------ STUDY MATERIAL ------
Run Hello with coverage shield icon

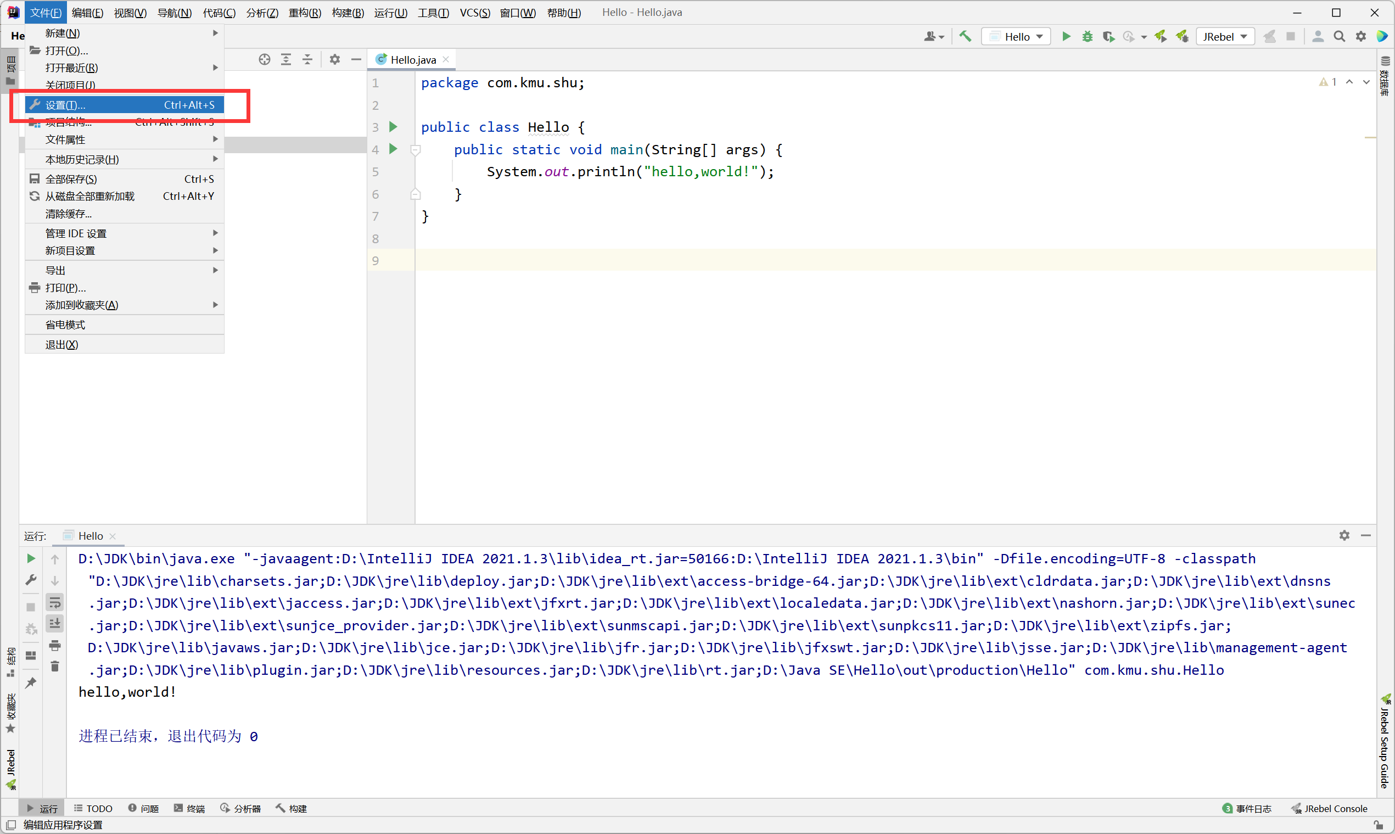[x=1108, y=36]
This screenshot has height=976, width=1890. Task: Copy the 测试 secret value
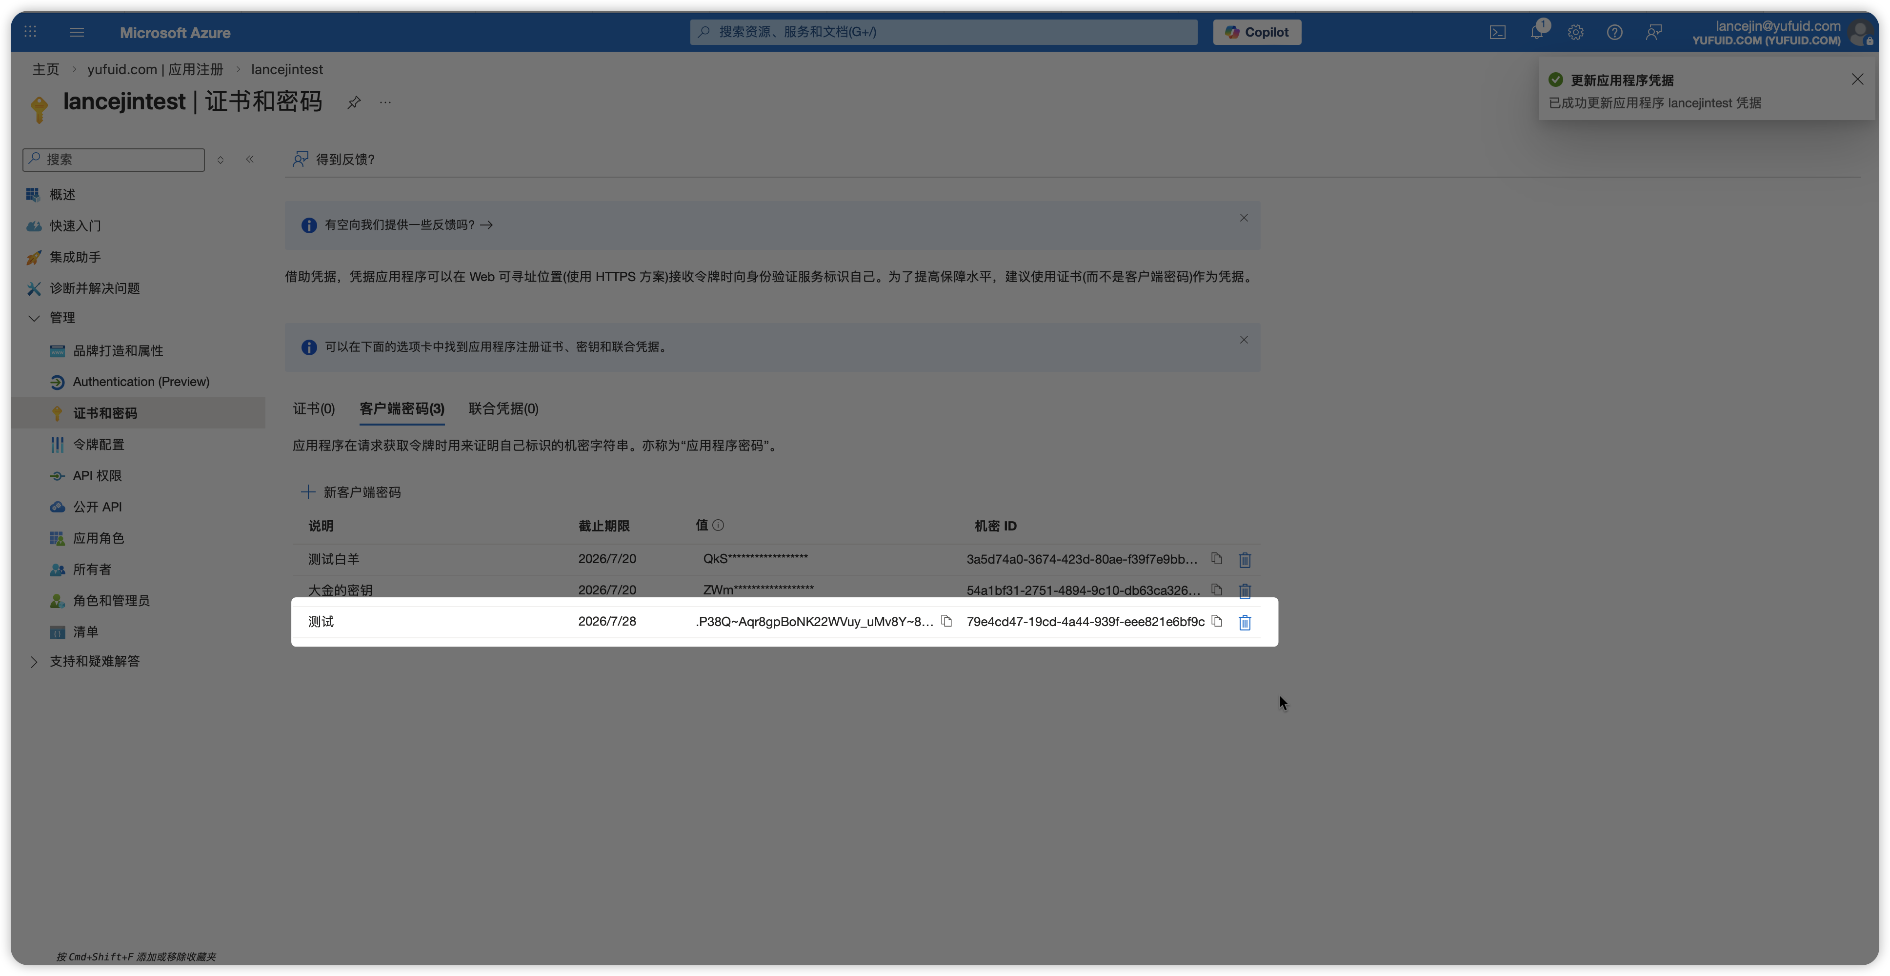click(x=946, y=622)
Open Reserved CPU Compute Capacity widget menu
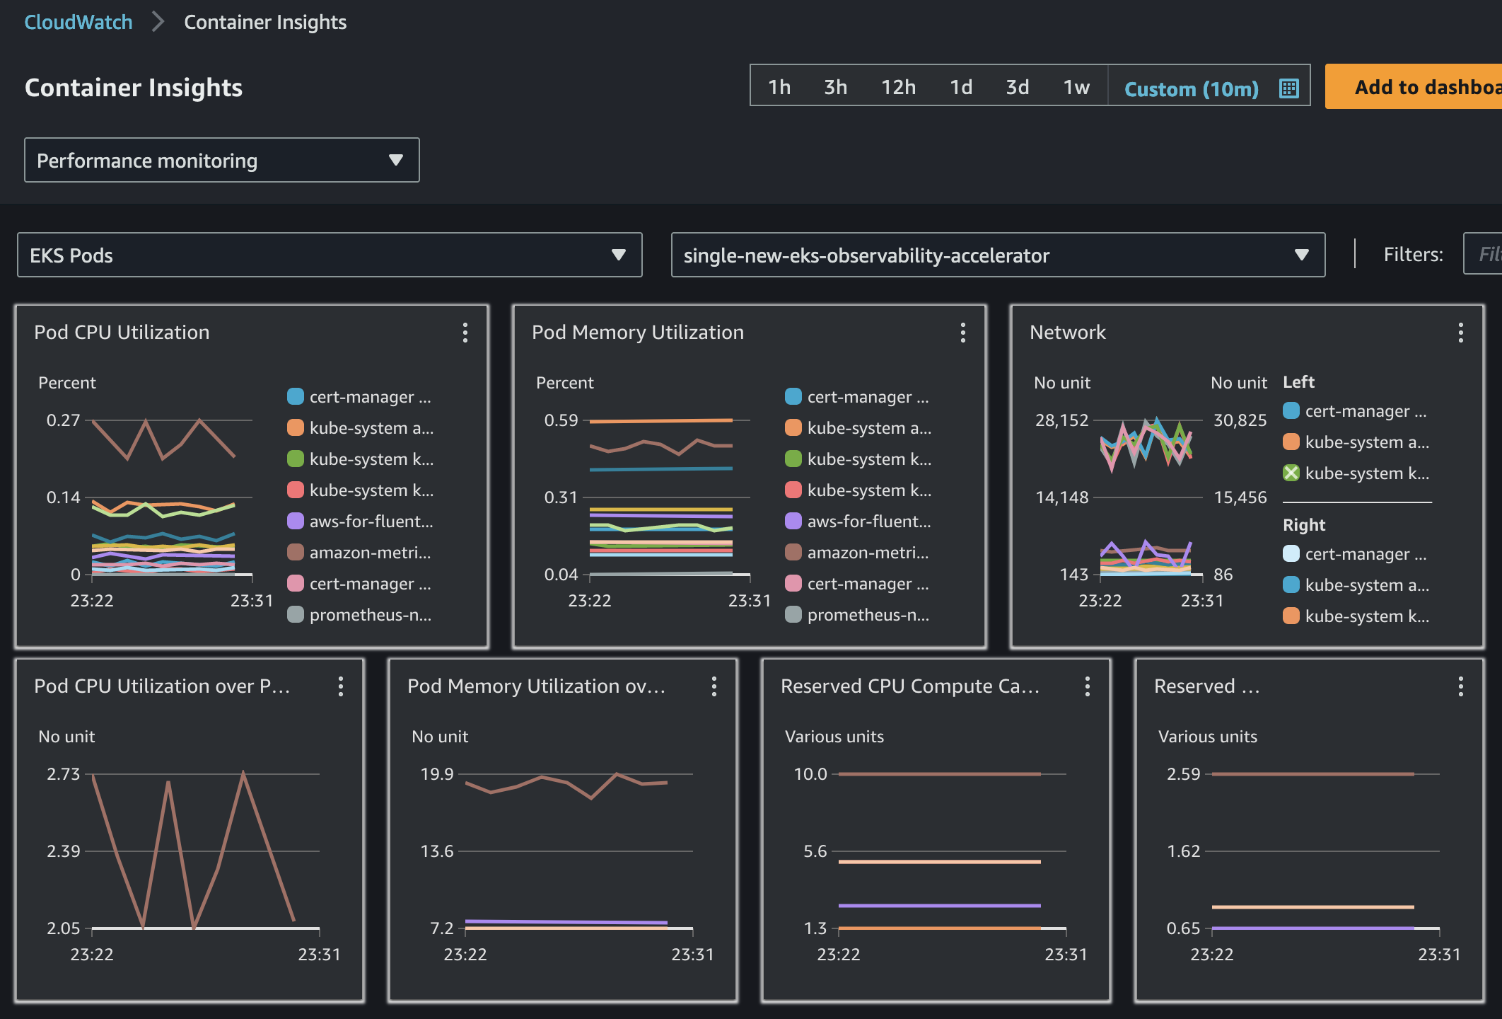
------
● **ASSIGNED TASK**
The answer should consist solely of the lines from the one containing "This screenshot has" through the last line of the material, copied exactly, with pictures left out.

● **YOUR SOLUTION**
This screenshot has height=976, width=1890. Task: Copy the 测试 secret value
click(x=946, y=622)
Open Reserved CPU Compute Capacity widget menu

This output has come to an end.